» **WHAT NEEDS TO BE DONE**: Copy everything from the start of the items down to the line containing "click(857, 162)", substituting "capture" for "screenshot" and leaving all else as it is. Omit the pictures.

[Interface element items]

►

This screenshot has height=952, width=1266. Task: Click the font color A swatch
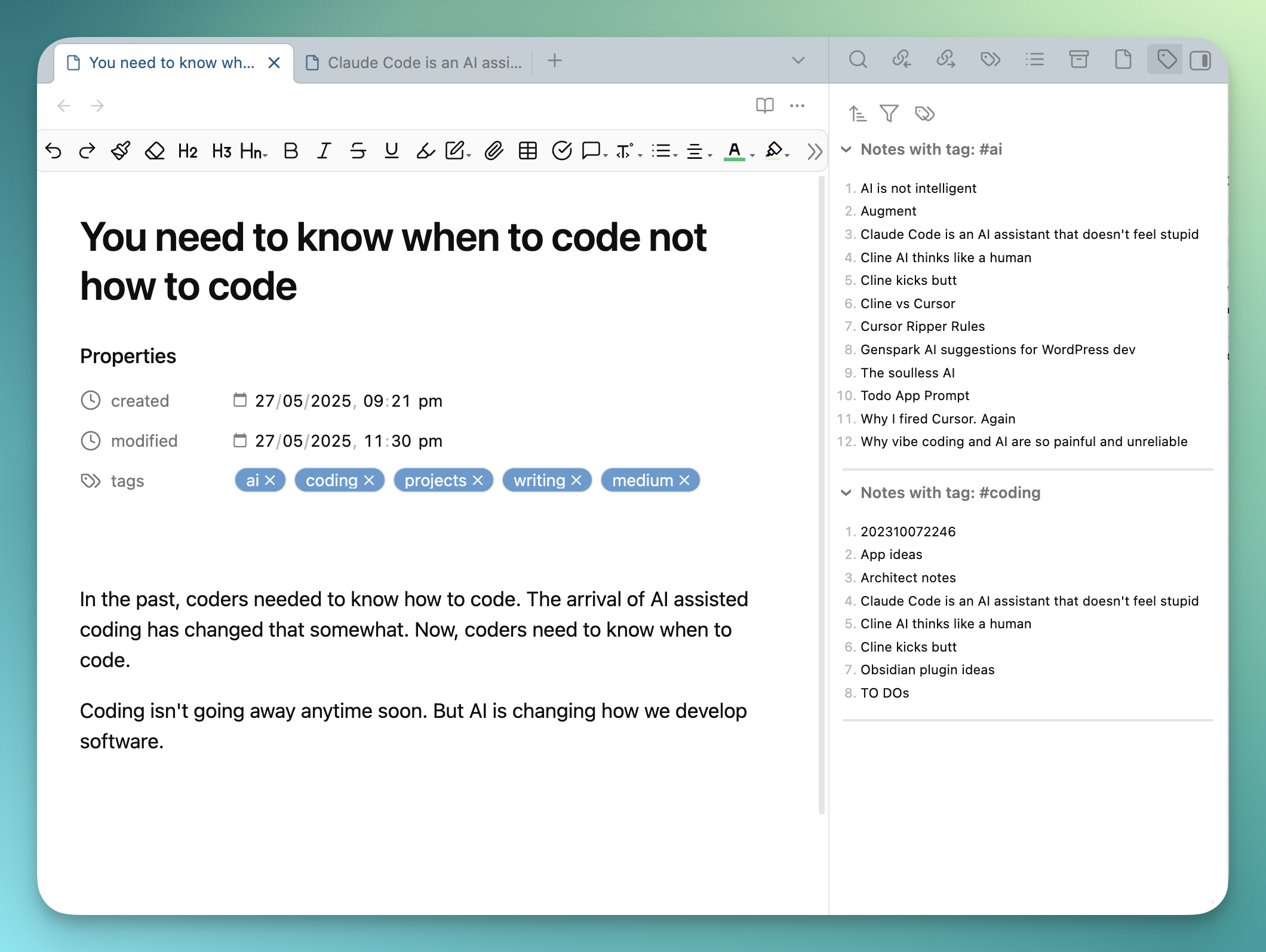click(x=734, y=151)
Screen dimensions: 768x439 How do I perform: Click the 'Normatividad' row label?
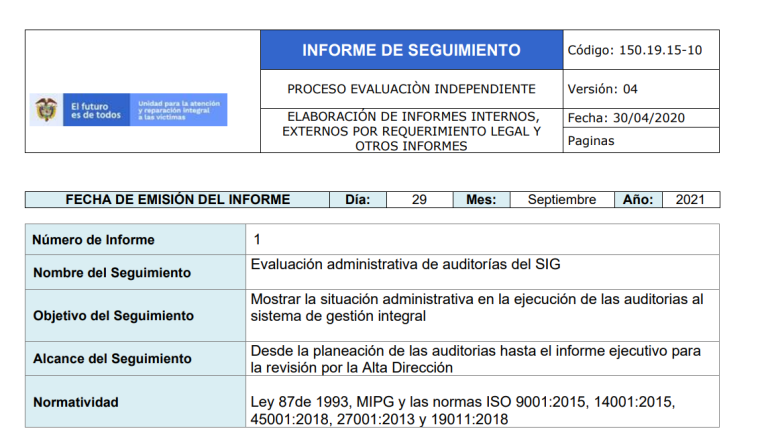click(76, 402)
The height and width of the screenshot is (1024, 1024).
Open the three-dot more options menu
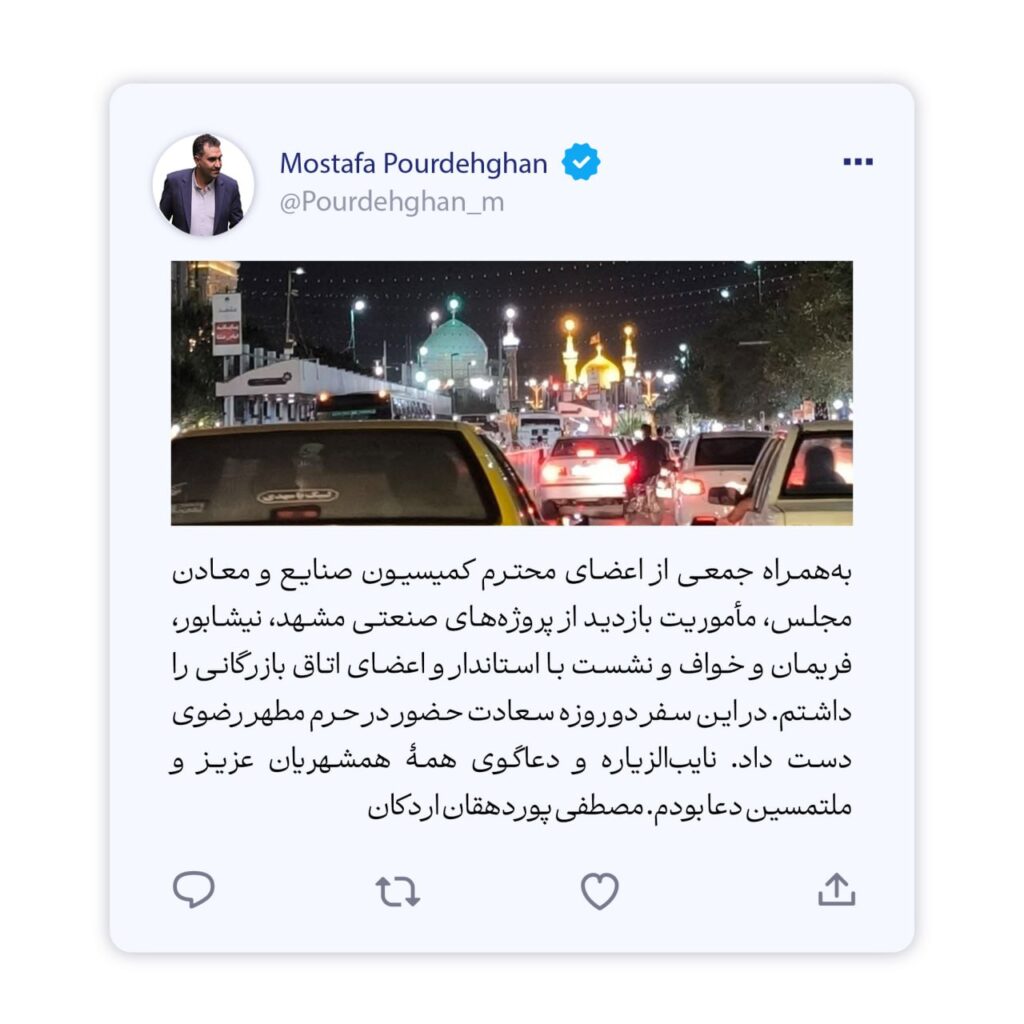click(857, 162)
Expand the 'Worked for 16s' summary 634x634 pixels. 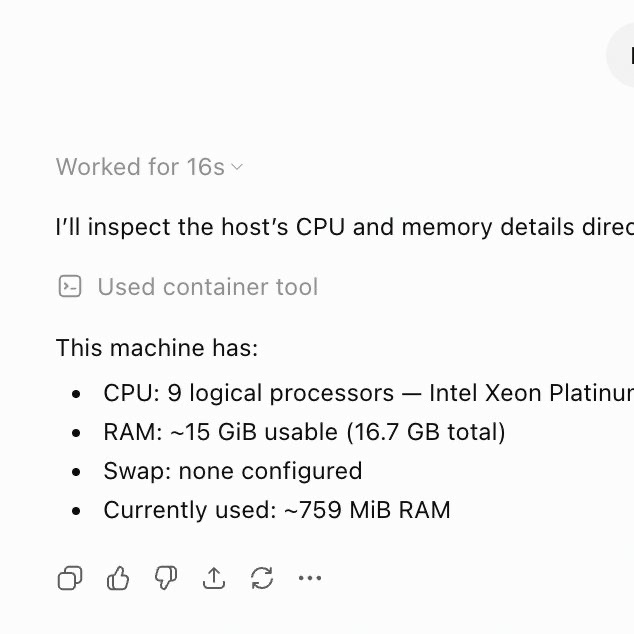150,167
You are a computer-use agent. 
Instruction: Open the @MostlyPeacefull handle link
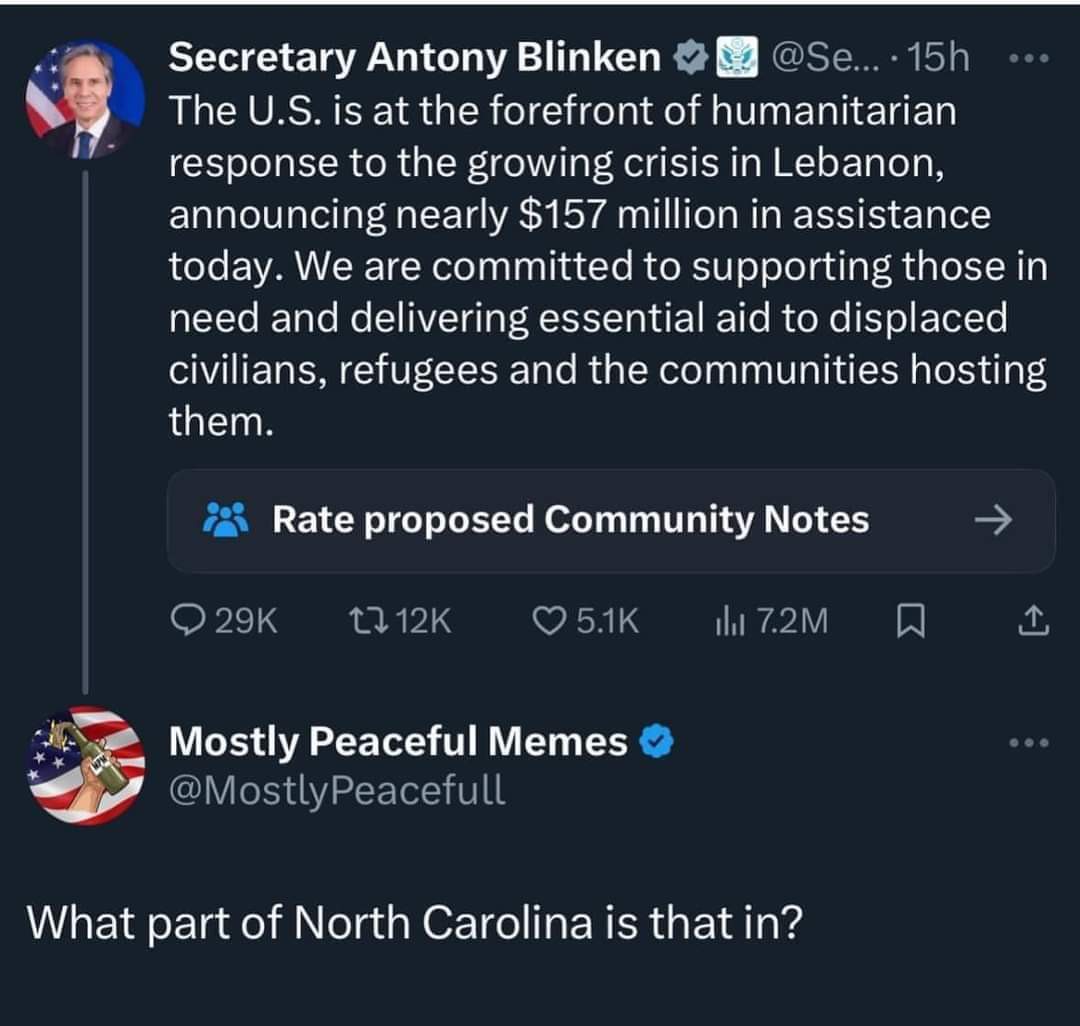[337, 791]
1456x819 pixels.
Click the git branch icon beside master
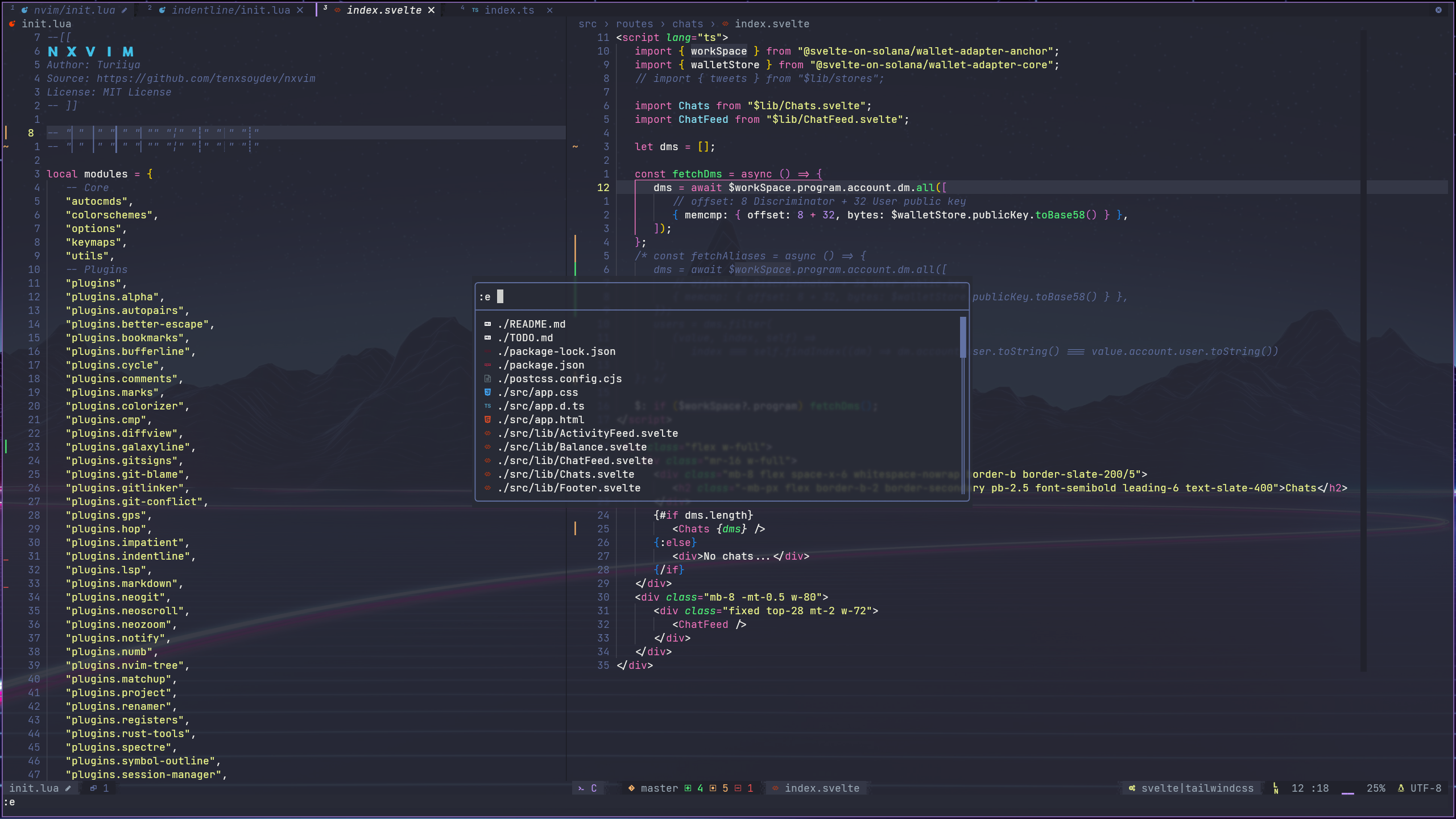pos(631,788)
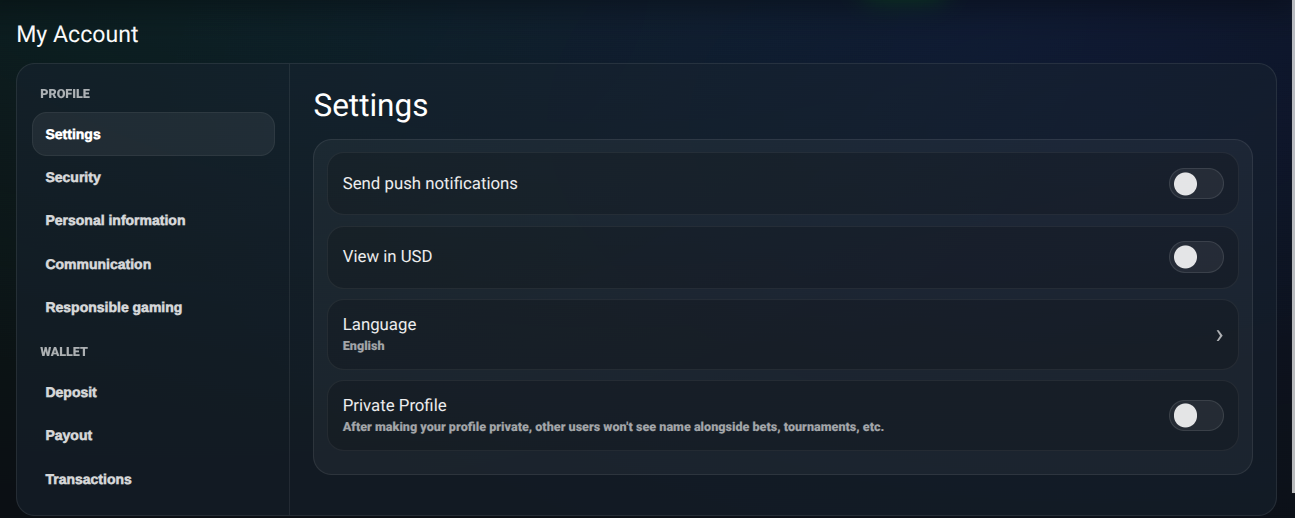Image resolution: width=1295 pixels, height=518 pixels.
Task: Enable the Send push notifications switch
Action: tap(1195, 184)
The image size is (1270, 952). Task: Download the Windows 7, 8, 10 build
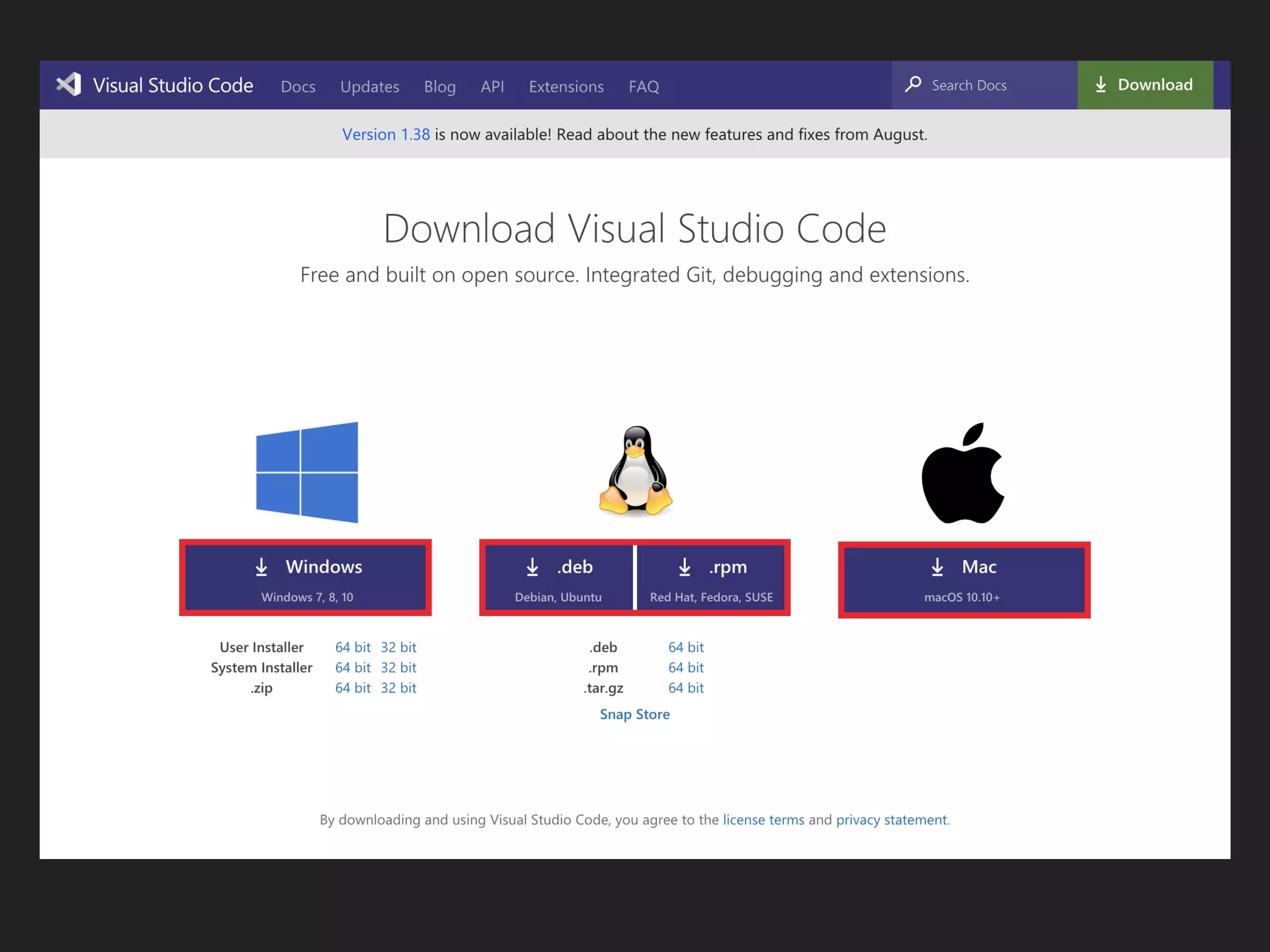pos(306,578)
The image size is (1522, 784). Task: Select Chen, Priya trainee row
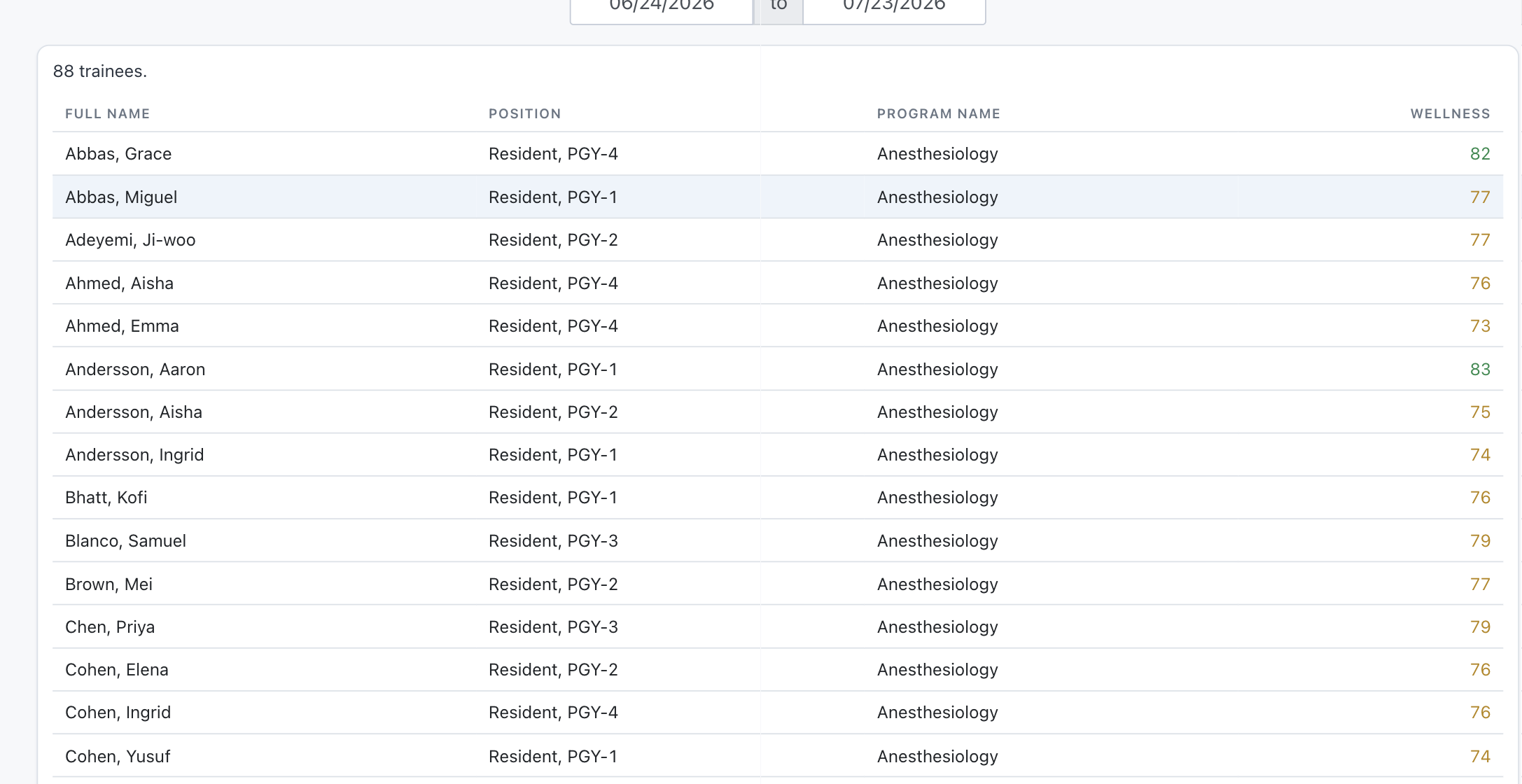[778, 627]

◄

» **ANSWER TO THIS EXERCISE**:
This capture has height=952, width=1266. Task: Click the font color A swatch
click(x=734, y=151)
Screen dimensions: 768x439 How do I perform: Click the 'Normatividad' row label?
click(76, 402)
The height and width of the capture is (1024, 1024).
Open the three-dot more options menu
click(857, 162)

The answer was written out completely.